For the first quarter, Expedia Inc. saw hotel room nights grow 28%, which is a tad slower than the 24% growth it notched in the first quarter of 2012.
Expedia’s net loss in the first quarter widened to $104.2 million, compared with a net loss of nearly $3.3 million a year earlier.
Revenue climbed 24% year over year to a little more than $1 billion for the quarter. Corporate travel agency VIA Travel, acquired in late April 2012, and hotel-metasearch company Trivago, which saw Expedia take a controlling interest in the company on March 8, 2013, contributed 5.5 percentage points to the revenue growth in the first quarter.
On Trivago, Expedia CEO Dara Khosrowshahi said Expedia’s priority for Trivago is revenue growth, and the plan calls for Trivago to add geographies “aggressively.”
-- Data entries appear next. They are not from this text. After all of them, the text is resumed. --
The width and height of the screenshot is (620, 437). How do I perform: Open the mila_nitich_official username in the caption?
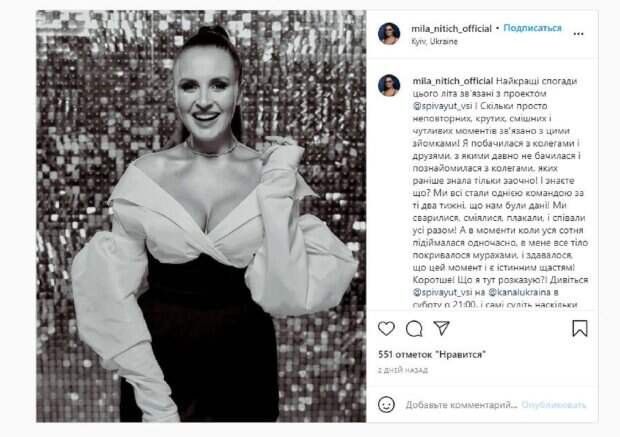coord(453,81)
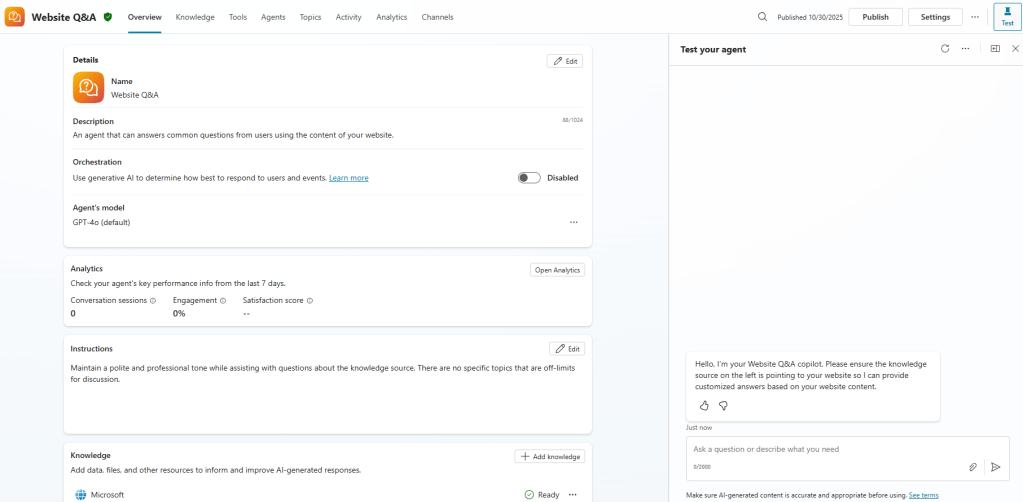The width and height of the screenshot is (1023, 502).
Task: Click the Add knowledge button
Action: point(549,456)
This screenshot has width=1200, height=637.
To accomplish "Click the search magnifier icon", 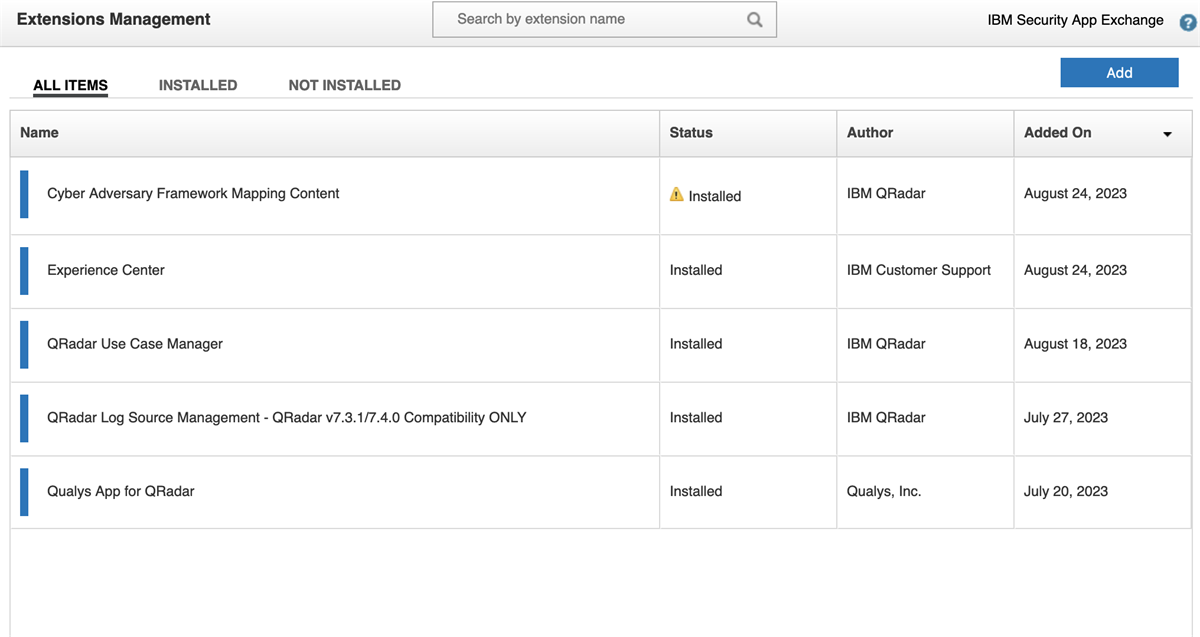I will tap(755, 20).
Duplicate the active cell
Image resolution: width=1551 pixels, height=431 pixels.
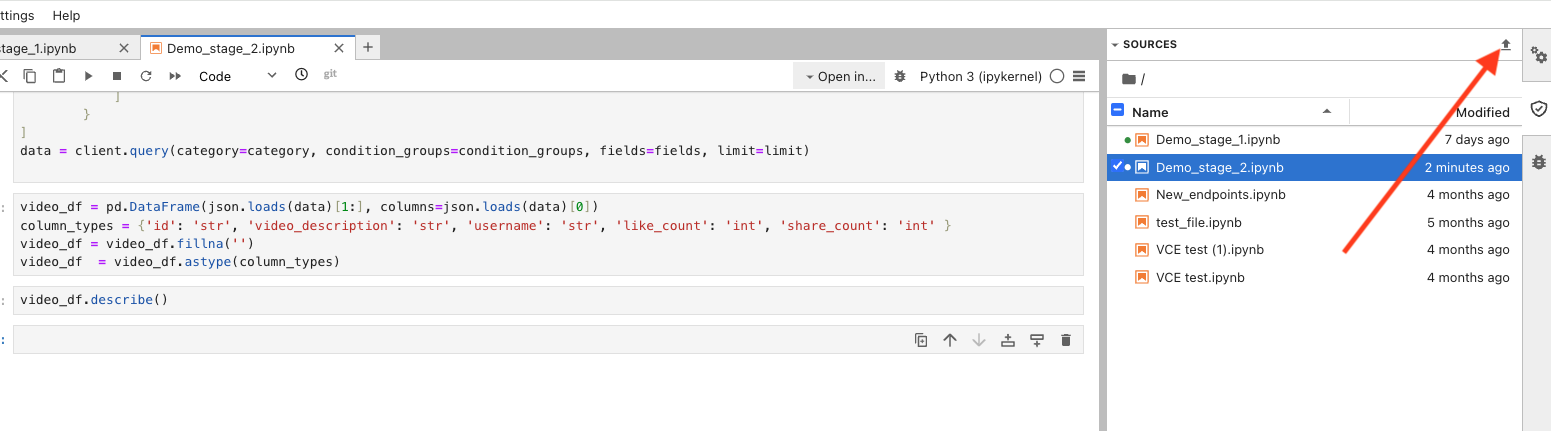tap(921, 340)
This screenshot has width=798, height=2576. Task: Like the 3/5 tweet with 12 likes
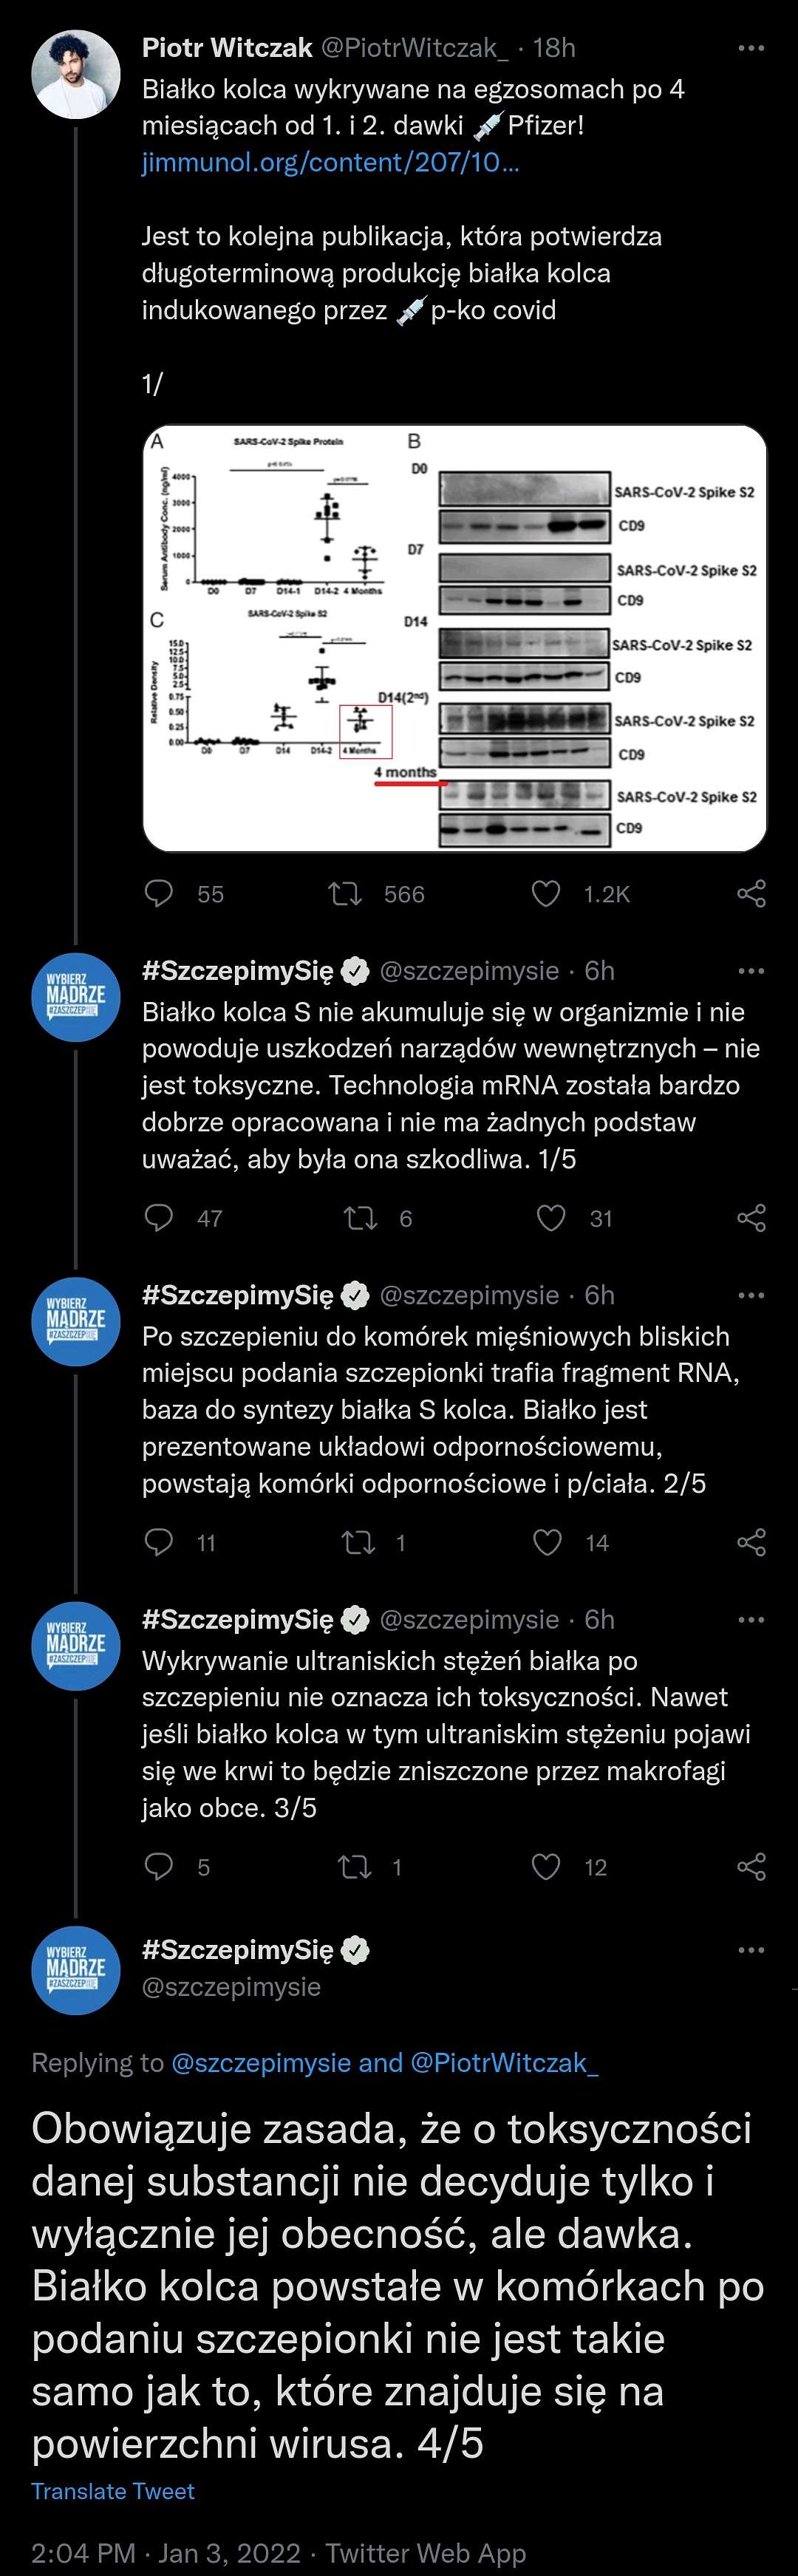tap(546, 1865)
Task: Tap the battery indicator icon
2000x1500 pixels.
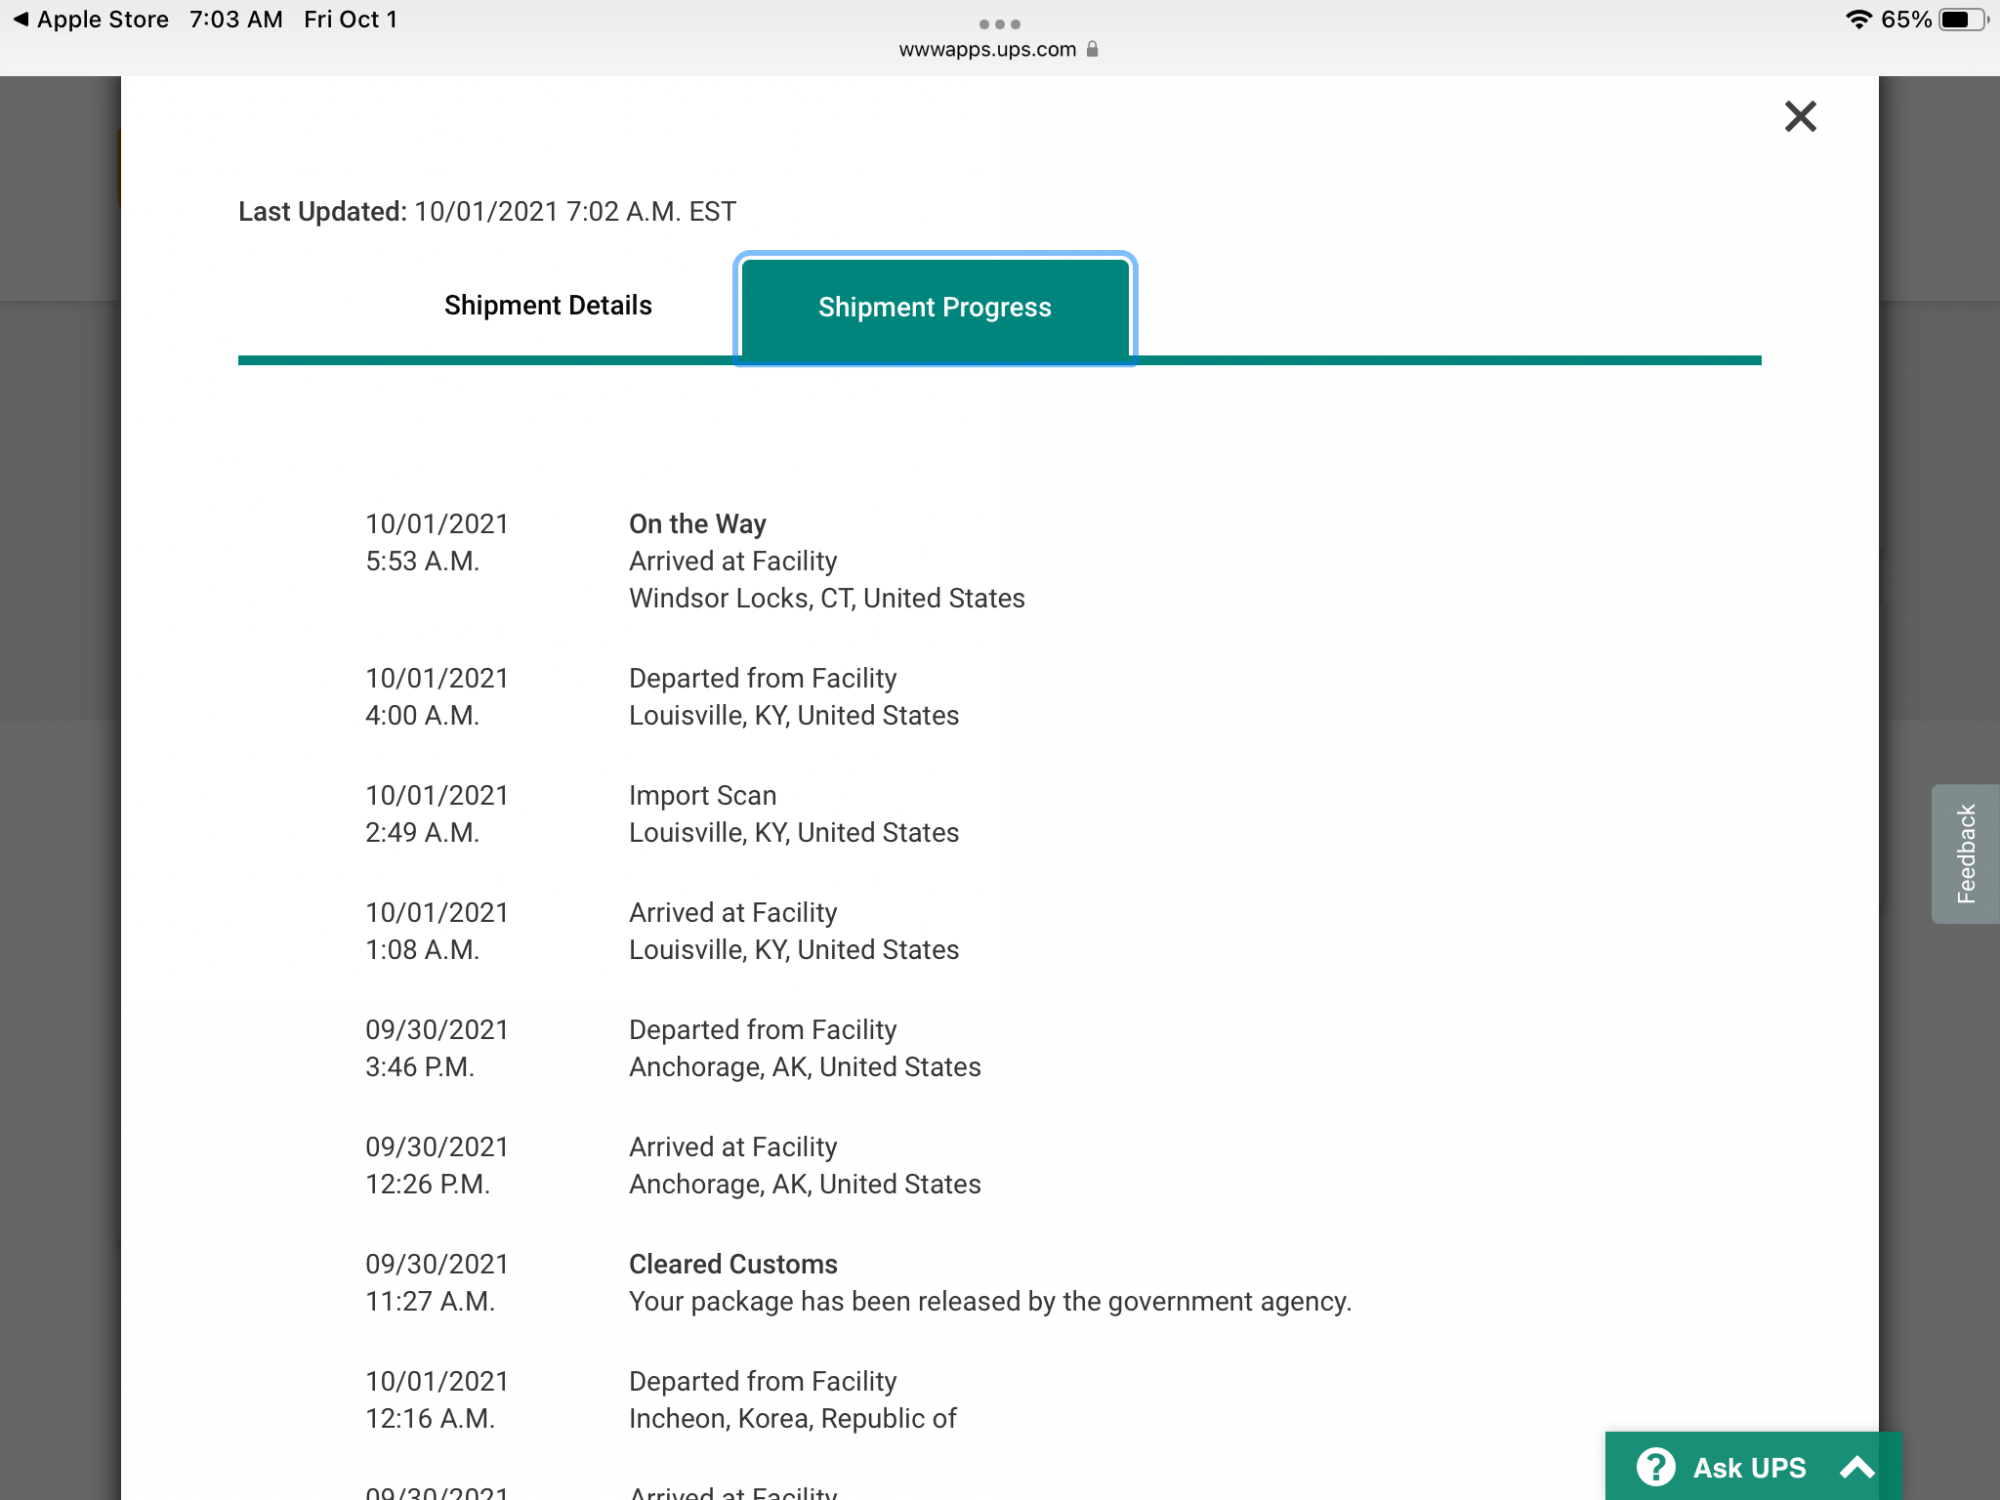Action: click(x=1962, y=19)

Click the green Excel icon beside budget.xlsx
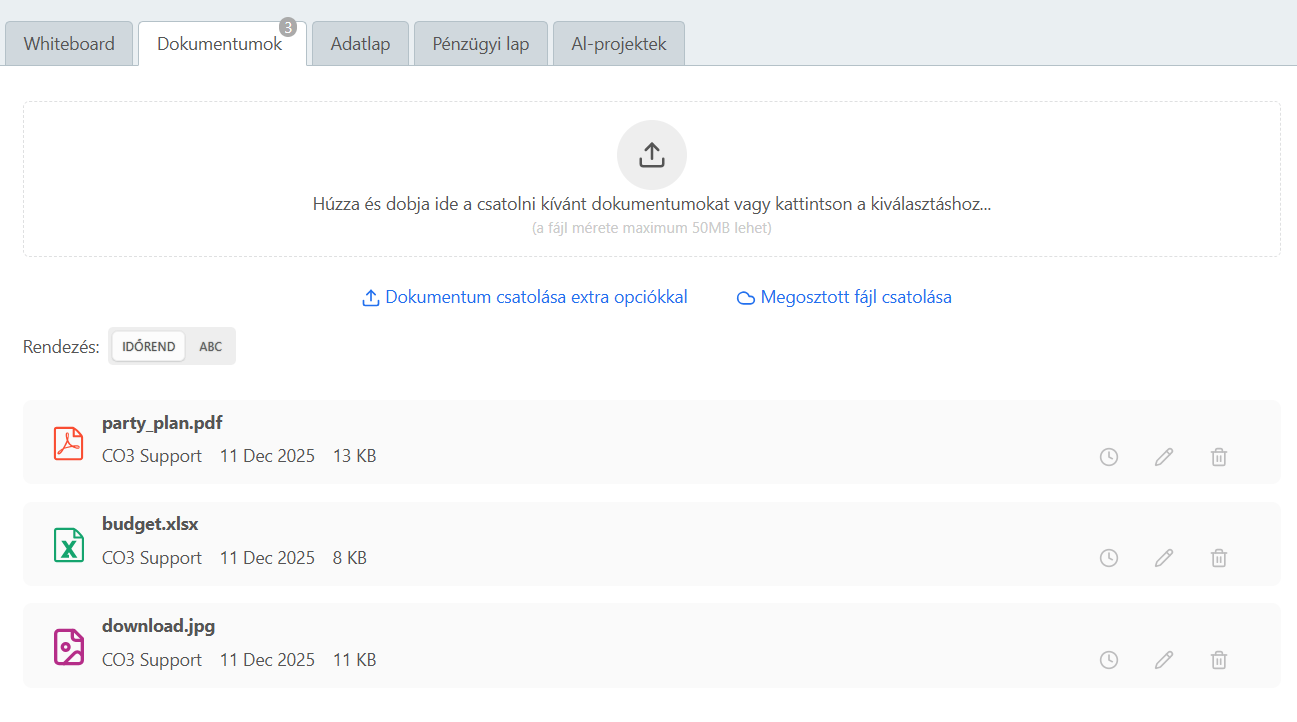pos(68,544)

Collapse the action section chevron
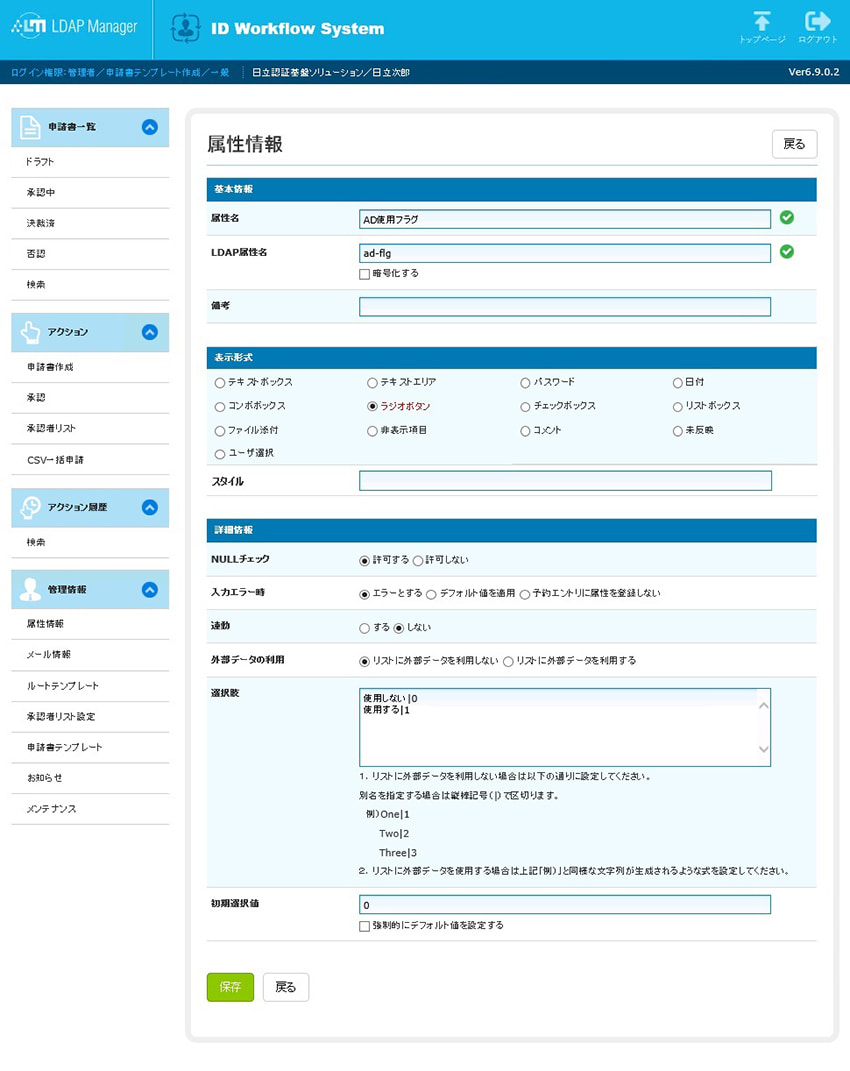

In other news, Khosrowshahi said nearly 25,000 hotels have signed up for its Expedia Traveler Preference program, and more than half are currently using it. Under ETP, consumers have the choice to pay Expedia at the time of booking or to pay at the hotel.
Participating hotels in Europe have seen room night growth of 500 basis points on average when implementing ETP, Khosrowshahi said.
The impact of the program isn’t certain, although it may lead to “lower blended revenue margins,” offset by higher conversions, Khosrowshahi said.
Khosrowshahi also reacted negatively to Google’s proposed concessions to the European Commission related to Google’s search practices.
Expedia’s initial reaction, Khosrowshahi said, is that the EC hasn’t gone far enough, and that Google would be permitted to continue to favor its own internal products over those of its competitors.
“We think that’s bad for consumers,” Khosrowshahi said.